Defence Minister Quentin Davies visited St Kilda radar station on Tuesday
A decision on the future of a rocket test range and its associated sites is expected within weeks following a visit by the defence minister.
Quentin Davies flew to Hirta in St Kilda, the site of the range's tracking station, before meeting campaigners opposed to planned cuts to 125 jobs.
Public consultation on the proposals is due to end in two weeks time.
Islands council Comhairle nan Eilean Siar and community landowner Storas Uibhist have opposed the cuts.
Mr Davies and Scottish Secretary Jim Murphy previously met with campaigners in London.
Before leaving the Western Isles following a two-day visit, Mr Davies said: "I was pleased to be able to visit the Hebrides range.
"When Jim Murphy and I met with the local taskforce in London in July, I undertook to visit the Hebrides range and St Kilda during the consultation period.
"The opportunity to see the range, to talk to the workforce, meet local representatives and to hear their views has been invaluable. I would certainly not have been able to take an informed decision without it."
Ahead of the latest meeting with the defence minister, Storas Uibhist chairman Angus MacMillan said consideration should be given to expanding the range.
The community landowner controls large parts of Benbecula, Eriskay and South Uist.
Under the planned cuts by the Ministry of Defence (MoD) and contractor QinetiQ, the radar station on Hirta would be operated remotely with staff only visiting for maintenance and servicing.
The command and control centre on South Uist has been earmarked for closure by 2014. Rocket trials would run instead from Aberporth in Wales using new technology.
West Camp - an Army base at Balivanich, Benbecula - would remain open but one accommodation block would close , reducing the need for domestic staff.
The camp is linked to training on the Rapier air defence missile system which is used by the Royal Artillery and RAF.
A 30-working-day consultation period inviting views on the proposals began on 17 June.

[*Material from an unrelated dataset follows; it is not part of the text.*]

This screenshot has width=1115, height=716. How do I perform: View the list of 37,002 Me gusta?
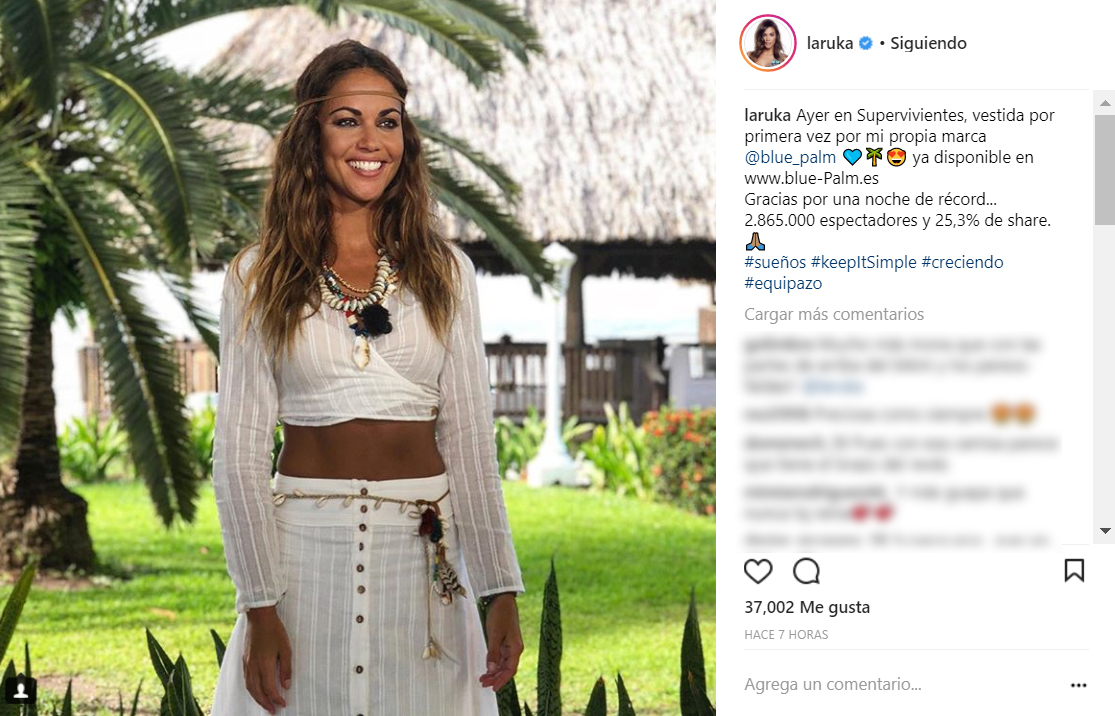(x=807, y=607)

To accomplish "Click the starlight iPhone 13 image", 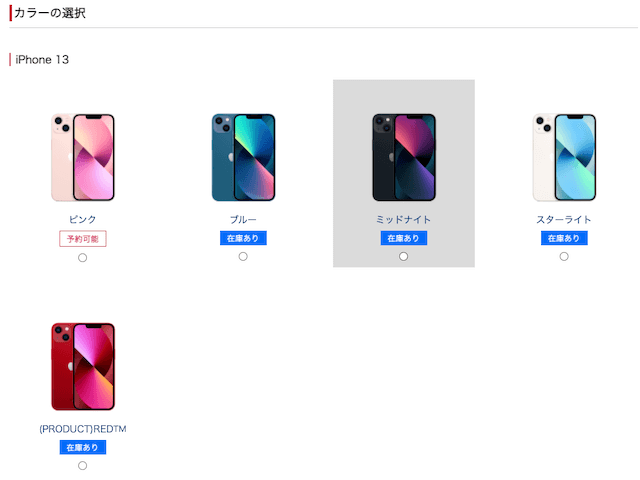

Mr MacMillan had hoped the meeting between Mr Davies and those campaigning to save the threatened jobs would convince the minister to abandon the plan, or allow more time to consider the cuts.
He said: "The biggest constraint is the contract between QinetiQ and the MoD which only allows for savings and not for looking at other alternatives for expanding the facility for example and look at profits that could be generated.
"That is a very strong plank in the argument we are putting forward."
The taskforce set up to fight the cuts - part of plans aimed at saving about £50m - has already met Mr Murphy.
The campaign group includes public bodies such as local authority Comhairle nan Eilean Siar.